- _Work to be completed_: Please restate the listing below in full, word for word.

- _Data section_:
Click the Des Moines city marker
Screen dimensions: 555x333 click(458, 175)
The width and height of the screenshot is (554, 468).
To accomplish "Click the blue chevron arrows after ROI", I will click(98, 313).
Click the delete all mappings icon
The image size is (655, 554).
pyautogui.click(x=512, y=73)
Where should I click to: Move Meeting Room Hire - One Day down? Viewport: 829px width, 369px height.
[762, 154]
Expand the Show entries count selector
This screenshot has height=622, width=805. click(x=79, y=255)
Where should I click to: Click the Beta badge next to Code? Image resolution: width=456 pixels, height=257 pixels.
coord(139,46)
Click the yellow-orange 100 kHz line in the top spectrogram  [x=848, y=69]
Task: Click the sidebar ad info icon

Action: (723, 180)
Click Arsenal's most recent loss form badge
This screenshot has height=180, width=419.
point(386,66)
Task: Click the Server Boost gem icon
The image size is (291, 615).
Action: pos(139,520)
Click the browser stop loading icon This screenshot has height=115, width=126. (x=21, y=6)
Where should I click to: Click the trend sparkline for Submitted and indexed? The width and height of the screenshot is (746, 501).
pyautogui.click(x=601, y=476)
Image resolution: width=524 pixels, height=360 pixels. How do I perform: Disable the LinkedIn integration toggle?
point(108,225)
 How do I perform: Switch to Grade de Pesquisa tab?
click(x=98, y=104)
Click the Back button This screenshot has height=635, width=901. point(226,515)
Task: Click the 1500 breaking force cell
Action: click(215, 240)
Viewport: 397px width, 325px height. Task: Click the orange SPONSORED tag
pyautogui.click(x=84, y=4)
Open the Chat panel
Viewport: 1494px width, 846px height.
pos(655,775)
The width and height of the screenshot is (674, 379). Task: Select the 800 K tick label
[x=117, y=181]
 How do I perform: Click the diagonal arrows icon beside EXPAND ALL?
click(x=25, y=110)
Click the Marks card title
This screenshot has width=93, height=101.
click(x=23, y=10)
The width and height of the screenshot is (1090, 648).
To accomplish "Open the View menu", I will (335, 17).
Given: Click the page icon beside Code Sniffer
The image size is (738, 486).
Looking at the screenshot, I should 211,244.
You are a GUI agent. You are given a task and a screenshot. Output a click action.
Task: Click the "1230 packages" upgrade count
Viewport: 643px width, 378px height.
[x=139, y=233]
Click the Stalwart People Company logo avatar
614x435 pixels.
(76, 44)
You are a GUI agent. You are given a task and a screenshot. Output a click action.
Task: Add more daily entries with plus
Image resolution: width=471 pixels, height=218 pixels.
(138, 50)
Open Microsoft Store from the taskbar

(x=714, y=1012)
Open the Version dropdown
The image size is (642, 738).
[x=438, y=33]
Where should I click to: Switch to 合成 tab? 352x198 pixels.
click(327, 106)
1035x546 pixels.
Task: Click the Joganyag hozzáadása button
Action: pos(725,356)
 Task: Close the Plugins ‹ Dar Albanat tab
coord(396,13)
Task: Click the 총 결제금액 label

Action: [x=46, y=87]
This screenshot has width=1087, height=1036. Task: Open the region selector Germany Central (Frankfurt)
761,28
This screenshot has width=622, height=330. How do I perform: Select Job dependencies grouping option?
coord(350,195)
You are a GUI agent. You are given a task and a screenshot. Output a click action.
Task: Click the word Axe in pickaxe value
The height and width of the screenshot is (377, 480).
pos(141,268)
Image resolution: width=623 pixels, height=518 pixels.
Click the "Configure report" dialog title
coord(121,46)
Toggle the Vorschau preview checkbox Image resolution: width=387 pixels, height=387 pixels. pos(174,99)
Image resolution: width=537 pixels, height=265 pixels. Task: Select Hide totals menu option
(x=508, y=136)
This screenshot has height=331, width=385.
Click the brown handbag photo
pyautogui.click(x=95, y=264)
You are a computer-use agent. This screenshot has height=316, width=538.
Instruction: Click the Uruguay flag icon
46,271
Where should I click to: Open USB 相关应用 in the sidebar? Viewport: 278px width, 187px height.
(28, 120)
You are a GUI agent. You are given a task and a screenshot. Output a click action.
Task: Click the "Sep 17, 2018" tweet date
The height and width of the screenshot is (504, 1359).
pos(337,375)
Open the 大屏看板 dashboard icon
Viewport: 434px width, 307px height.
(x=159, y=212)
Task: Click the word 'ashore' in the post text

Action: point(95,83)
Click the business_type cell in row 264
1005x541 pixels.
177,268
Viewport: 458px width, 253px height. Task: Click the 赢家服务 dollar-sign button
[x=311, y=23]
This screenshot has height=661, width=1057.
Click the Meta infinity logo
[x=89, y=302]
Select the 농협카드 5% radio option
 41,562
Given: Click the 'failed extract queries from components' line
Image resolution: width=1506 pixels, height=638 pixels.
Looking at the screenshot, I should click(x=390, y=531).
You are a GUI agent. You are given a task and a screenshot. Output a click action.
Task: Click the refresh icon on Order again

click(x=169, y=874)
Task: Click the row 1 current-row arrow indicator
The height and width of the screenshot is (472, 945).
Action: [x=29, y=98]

- _The completed task_:
Click the Des Moines city marker
Screen dimensions: 555x333 click(458, 175)
The width and height of the screenshot is (554, 468).
To accomplish "Click the blue chevron arrows after ROI", I will click(98, 313).
Click the delete all mappings icon
The image size is (655, 554).
pyautogui.click(x=512, y=73)
Where should I click to: Move Meeting Room Hire - One Day down? Viewport: 829px width, 369px height.
[762, 154]
Expand the Show entries count selector
This screenshot has height=622, width=805. click(x=79, y=255)
Where should I click to: Click the Beta badge next to Code? Image resolution: width=456 pixels, height=257 pixels.
coord(139,46)
Click the yellow-orange 100 kHz line in the top spectrogram  [x=848, y=69]
Task: Click the sidebar ad info icon

Action: (723, 180)
Click Arsenal's most recent loss form badge
This screenshot has height=180, width=419.
point(386,66)
Task: Click the Server Boost gem icon
The image size is (291, 615).
Action: pos(139,520)
Click the browser stop loading icon This screenshot has height=115, width=126. (x=21, y=6)
Where should I click to: Click the trend sparkline for Submitted and indexed? The width and height of the screenshot is (746, 501).
pyautogui.click(x=601, y=476)
Image resolution: width=524 pixels, height=360 pixels. How do I perform: Disable the LinkedIn integration toggle?
point(108,225)
 How do I perform: Switch to Grade de Pesquisa tab?
click(x=98, y=104)
Click the Back button This screenshot has height=635, width=901. point(226,515)
Task: Click the 1500 breaking force cell
Action: click(215, 240)
Viewport: 397px width, 325px height. Task: Click the orange SPONSORED tag
pyautogui.click(x=84, y=4)
Open the Chat panel
Viewport: 1494px width, 846px height.
pos(655,775)
The width and height of the screenshot is (674, 379). Task: Select the 800 K tick label
[x=117, y=181]
 How do I perform: Click the diagonal arrows icon beside EXPAND ALL?
click(x=25, y=110)
Click the Marks card title
This screenshot has width=93, height=101.
click(x=23, y=10)
The width and height of the screenshot is (1090, 648).
To accomplish "Open the View menu", I will (335, 17).
Given: Click the page icon beside Code Sniffer
The image size is (738, 486).
Looking at the screenshot, I should 211,244.
You are a GUI agent. You are given a task and a screenshot. Output a click action.
Task: Click the "1230 packages" upgrade count
Viewport: 643px width, 378px height.
[x=139, y=233]
Click the Stalwart People Company logo avatar
614x435 pixels.
(76, 44)
You are a GUI agent. You are given a task and a screenshot. Output a click action.
Task: Add more daily entries with plus
Image resolution: width=471 pixels, height=218 pixels.
(138, 50)
Open Microsoft Store from the taskbar

(x=714, y=1012)
Open the Version dropdown
The image size is (642, 738).
[x=438, y=33]
Where should I click to: Switch to 合成 tab? 352x198 pixels.
click(327, 106)
1035x546 pixels.
Task: Click the Joganyag hozzáadása button
Action: pos(725,356)
 Task: Close the Plugins ‹ Dar Albanat tab
coord(396,13)
Task: Click the 총 결제금액 label

Action: [x=46, y=87]
This screenshot has width=1087, height=1036. Task: Open the region selector Germany Central (Frankfurt)
761,28
This screenshot has width=622, height=330. How do I perform: Select Job dependencies grouping option?
coord(350,195)
You are a GUI agent. You are given a task and a screenshot. Output a click action.
Task: Click the word Axe in pickaxe value
The height and width of the screenshot is (377, 480).
pos(141,268)
Image resolution: width=623 pixels, height=518 pixels.
Click the "Configure report" dialog title
coord(121,46)
Toggle the Vorschau preview checkbox Image resolution: width=387 pixels, height=387 pixels. pos(174,99)
Image resolution: width=537 pixels, height=265 pixels. Task: Select Hide totals menu option
(x=508, y=136)
This screenshot has height=331, width=385.
Click the brown handbag photo
pyautogui.click(x=95, y=264)
You are a computer-use agent. This screenshot has height=316, width=538.
Instruction: Click the Uruguay flag icon
46,271
Where should I click to: Open USB 相关应用 in the sidebar? Viewport: 278px width, 187px height.
(28, 120)
You are a GUI agent. You are given a task and a screenshot. Output a click action.
Task: Click the "Sep 17, 2018" tweet date
The height and width of the screenshot is (504, 1359).
pos(337,375)
Open the 大屏看板 dashboard icon
Viewport: 434px width, 307px height.
(x=159, y=212)
Task: Click the word 'ashore' in the post text

Action: point(95,83)
Click the business_type cell in row 264
1005x541 pixels.
177,268
Viewport: 458px width, 253px height. Task: Click the 赢家服务 dollar-sign button
[x=311, y=23]
This screenshot has height=661, width=1057.
Click the Meta infinity logo
[x=89, y=302]
Select the 농협카드 5% radio option
 41,562
Given: Click the 'failed extract queries from components' line
Image resolution: width=1506 pixels, height=638 pixels.
Looking at the screenshot, I should click(x=390, y=531).
You are a GUI agent. You are given a task and a screenshot. Output a click action.
Task: Click the refresh icon on Order again

click(x=169, y=874)
Task: Click the row 1 current-row arrow indicator
The height and width of the screenshot is (472, 945).
Action: [x=29, y=98]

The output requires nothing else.